Last week I posted a request for information regarding the
pronunciation of the sandwich spelled "gyros" in the United
States. Thank you to all who replied -- I received over 50 messages
from all over the U.S., Germany, Australia, and Greece. (Does the lack
of response from other countries mean they don't have gyros there?) It
turns out that there is significant variation, partly along geographic
and sociological lines. I will focus on the pronunciation of the first
syllable, where there seems to be the greatest difference.
 
In Greek, the word is spelled with an initial gamma, which is
generally pronounced as a palatal glide before front vowels, so the
posters in some gyros restaurants instructing customers to "Say
yee-ros" are not bad guides to "authentic" pronunciation. Apparently
there is some dialectal variation even among native Greek speakers,
however, and some pronounce the gamma as a voiced or voiceless velar
fricative, or even as a voiced alveo-palatal fricative.

────────────────

▶ WRITTEN EXERCISE 1:
Summarize the passage on pronouncing gyros in two sentences.
▶ WRITTEN EXERCISE 2:
Repeat the part of the passage on pronouncing gyros that opens with the words containing "Last week I" and closes with "the greatest difference.".
▶ WRITTEN EXERCISE 3:
According to the passage on pronouncing gyros, how many messages did the writer receive in reply to the request?

▶ DATA ENTRIES:
────────────────

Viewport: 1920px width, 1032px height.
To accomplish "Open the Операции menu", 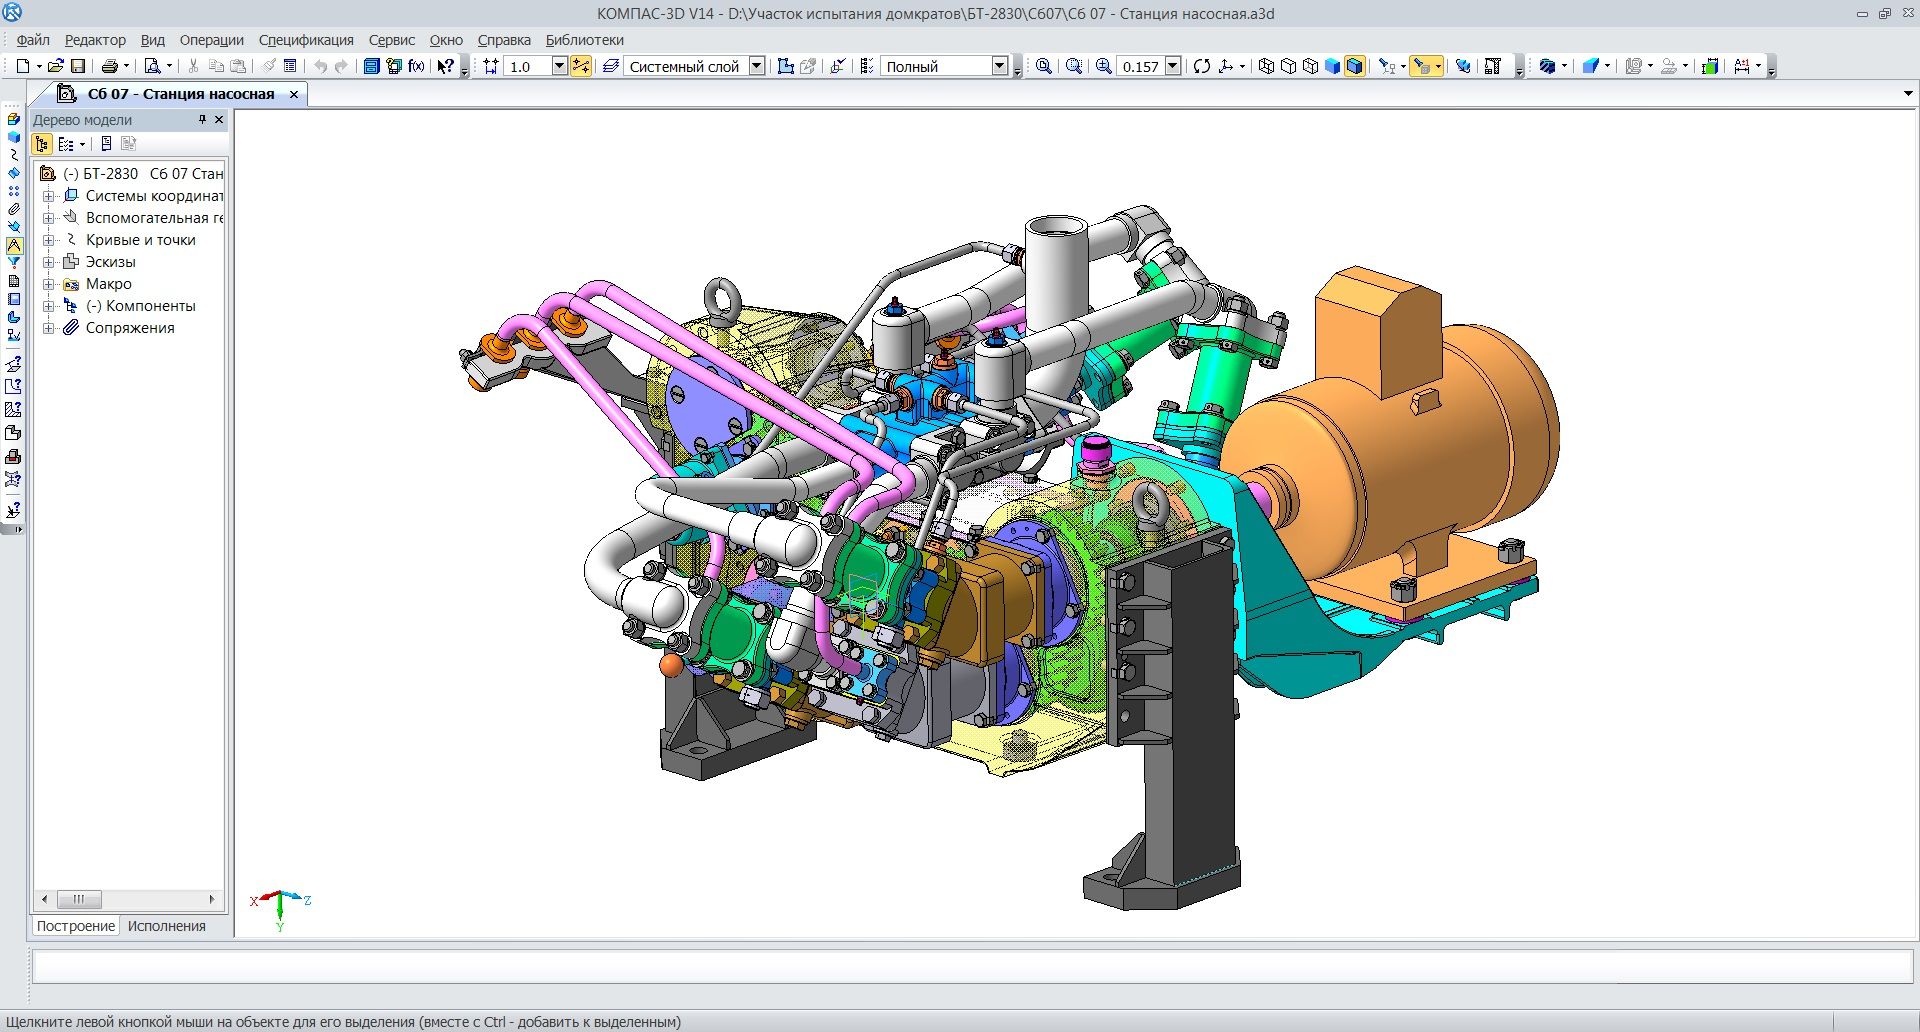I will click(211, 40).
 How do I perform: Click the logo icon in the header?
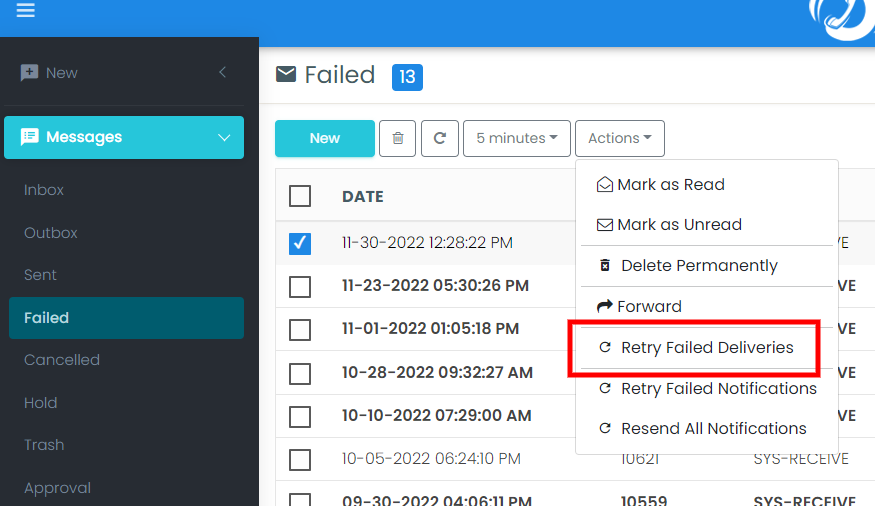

────────────────

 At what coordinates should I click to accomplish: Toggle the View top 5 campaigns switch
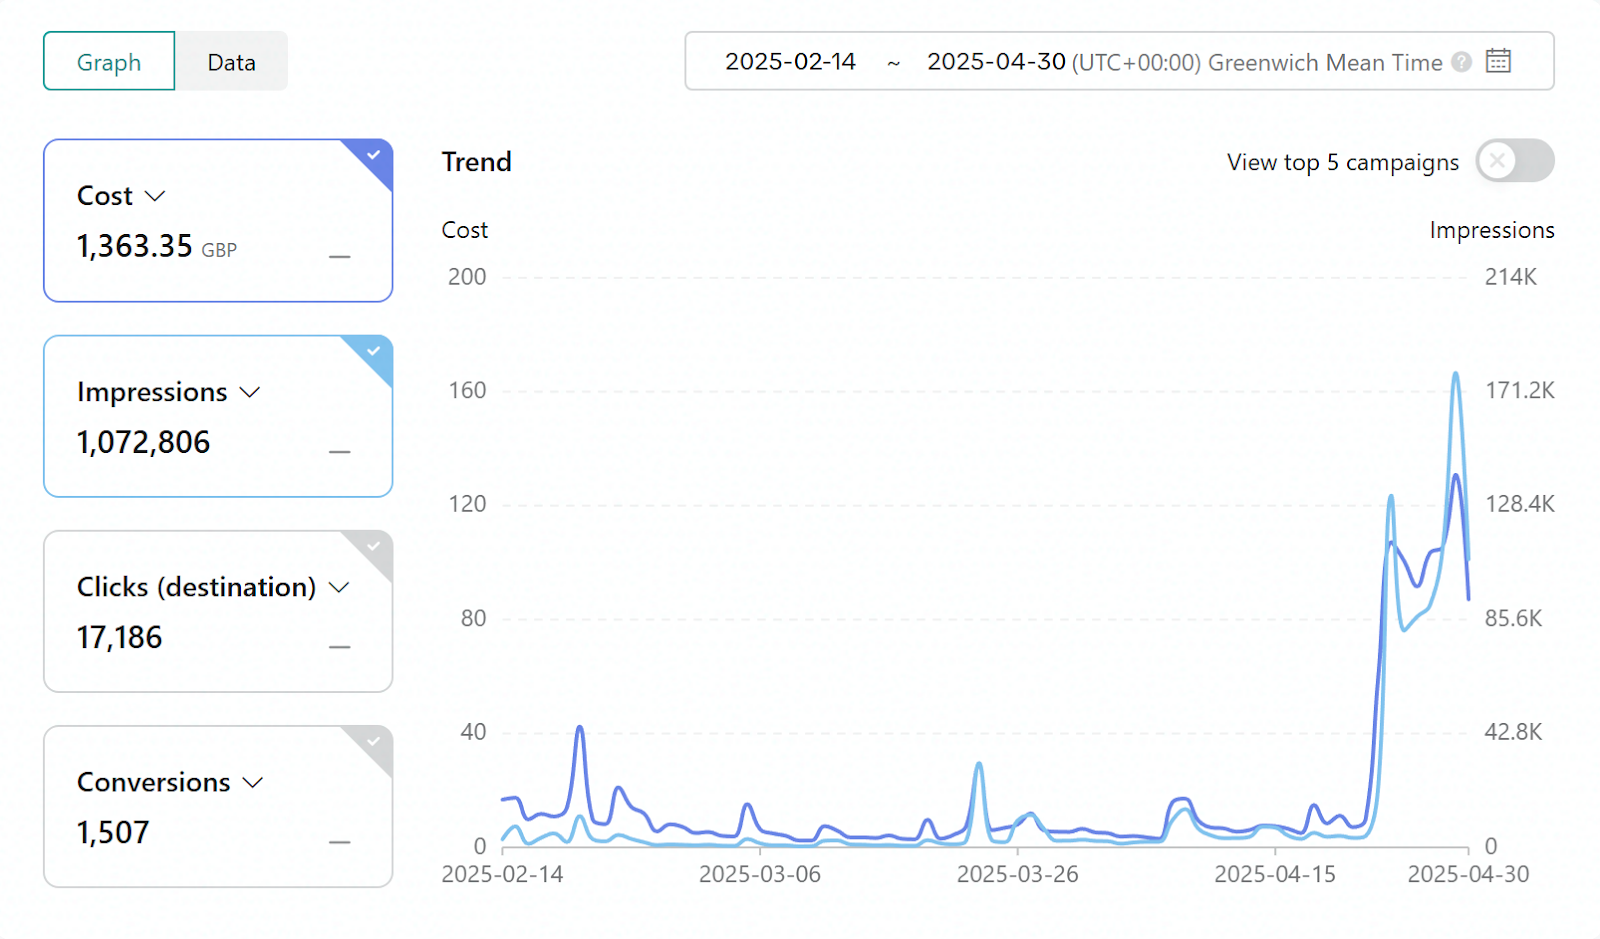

────────────────

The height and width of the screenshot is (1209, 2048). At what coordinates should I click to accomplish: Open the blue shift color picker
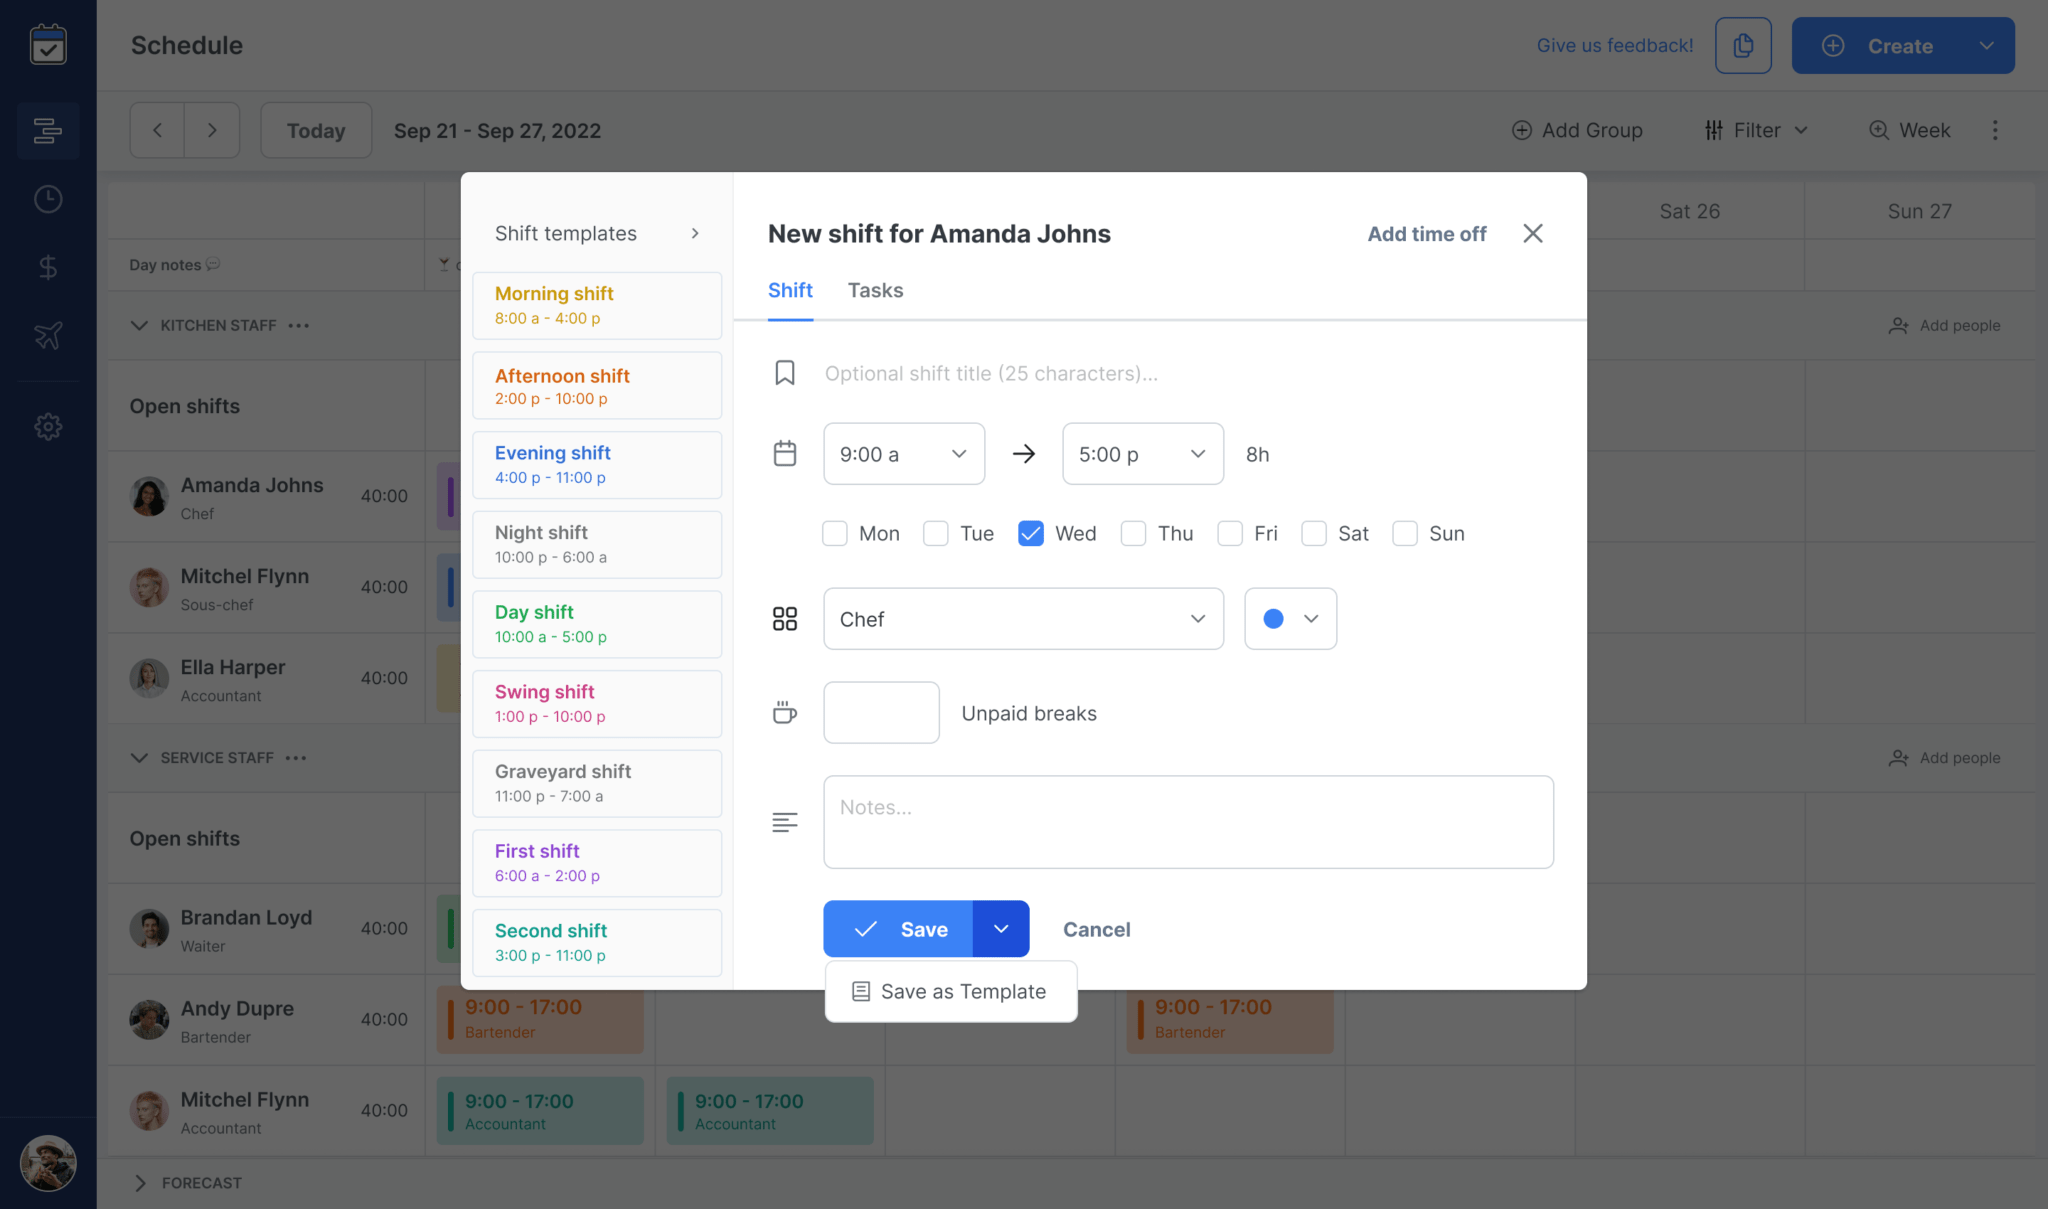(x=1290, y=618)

────────────────

▶ CORRECT RESPONSE 1:
After asking how "gyros" is pronounced in the United States, the writer received over 50 replies and found significant variation, partly along geographic and sociological lines, especially in the first syllable. In Greek, the initial gamma is generally pronounced as a palatal glide before front vowels, making "Say yee-ros" a fair guide, though some native speakers pronounce it as a velar or alveo-palatal fricative.

▶ CORRECT RESPONSE 2:
Last week I posted a request for information regarding the
pronunciation of the sandwich spelled "gyros" in the United
States. Thank you to all who replied -- I received over 50 messages
from all over the U.S., Germany, Australia, and Greece. (Does the lack
of response from other countries mean they don't have gyros there?) It
turns out that there is significant variation, partly along geographic
and sociological lines. I will focus on the pronunciation of the first
syllable, where there seems to be the greatest difference.

▶ CORRECT RESPONSE 3:
Over 50 messages.